+++ Records supplied +++
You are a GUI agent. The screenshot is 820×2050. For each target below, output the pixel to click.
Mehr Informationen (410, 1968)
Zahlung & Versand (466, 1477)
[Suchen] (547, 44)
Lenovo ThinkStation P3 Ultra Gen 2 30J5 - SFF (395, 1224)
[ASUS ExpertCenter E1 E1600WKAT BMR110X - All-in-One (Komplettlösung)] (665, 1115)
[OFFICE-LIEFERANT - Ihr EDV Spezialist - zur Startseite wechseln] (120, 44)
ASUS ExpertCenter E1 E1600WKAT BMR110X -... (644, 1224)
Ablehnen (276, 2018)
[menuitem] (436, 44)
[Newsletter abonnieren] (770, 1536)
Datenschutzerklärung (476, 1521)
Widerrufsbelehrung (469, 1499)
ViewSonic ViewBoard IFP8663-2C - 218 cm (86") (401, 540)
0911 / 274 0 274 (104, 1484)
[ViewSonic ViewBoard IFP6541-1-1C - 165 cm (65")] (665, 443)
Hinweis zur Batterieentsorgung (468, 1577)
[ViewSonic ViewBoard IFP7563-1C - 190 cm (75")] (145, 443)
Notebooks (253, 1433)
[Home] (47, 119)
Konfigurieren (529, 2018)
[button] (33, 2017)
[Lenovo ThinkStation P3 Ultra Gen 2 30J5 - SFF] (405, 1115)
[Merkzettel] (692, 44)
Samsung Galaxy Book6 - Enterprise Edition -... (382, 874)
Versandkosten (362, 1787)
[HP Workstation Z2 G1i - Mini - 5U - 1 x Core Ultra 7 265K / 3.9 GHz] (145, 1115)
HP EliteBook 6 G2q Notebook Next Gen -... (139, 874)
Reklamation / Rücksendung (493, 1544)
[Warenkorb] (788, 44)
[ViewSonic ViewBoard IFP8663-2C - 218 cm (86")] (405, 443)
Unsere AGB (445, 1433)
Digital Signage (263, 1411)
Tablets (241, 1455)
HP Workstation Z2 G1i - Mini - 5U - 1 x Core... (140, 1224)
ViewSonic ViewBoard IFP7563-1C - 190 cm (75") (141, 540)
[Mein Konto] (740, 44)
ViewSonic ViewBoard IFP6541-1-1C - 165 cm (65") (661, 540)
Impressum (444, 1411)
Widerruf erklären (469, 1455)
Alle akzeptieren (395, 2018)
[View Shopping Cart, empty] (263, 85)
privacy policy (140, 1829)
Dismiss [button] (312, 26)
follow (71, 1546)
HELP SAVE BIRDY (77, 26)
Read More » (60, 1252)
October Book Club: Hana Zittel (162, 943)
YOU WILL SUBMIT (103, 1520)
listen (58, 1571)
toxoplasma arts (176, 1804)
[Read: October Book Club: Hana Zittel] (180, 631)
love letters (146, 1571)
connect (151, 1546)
+++
**What you have to do**. Start at the line containing "Impressum (444, 1411)" and copy each line through the last one in the records, exactly and with nothing added.

**The answer**.
Impressum (444, 1411)
Widerruf erklären (469, 1455)
Alle akzeptieren (395, 2018)
[View Shopping Cart, empty] (263, 85)
privacy policy (140, 1829)
Dismiss [button] (312, 26)
follow (71, 1546)
HELP SAVE BIRDY (77, 26)
Read More » (60, 1252)
October Book Club: Hana Zittel (162, 943)
YOU WILL SUBMIT (103, 1520)
listen (58, 1571)
toxoplasma arts (176, 1804)
[Read: October Book Club: Hana Zittel] (180, 631)
love letters (146, 1571)
connect (151, 1546)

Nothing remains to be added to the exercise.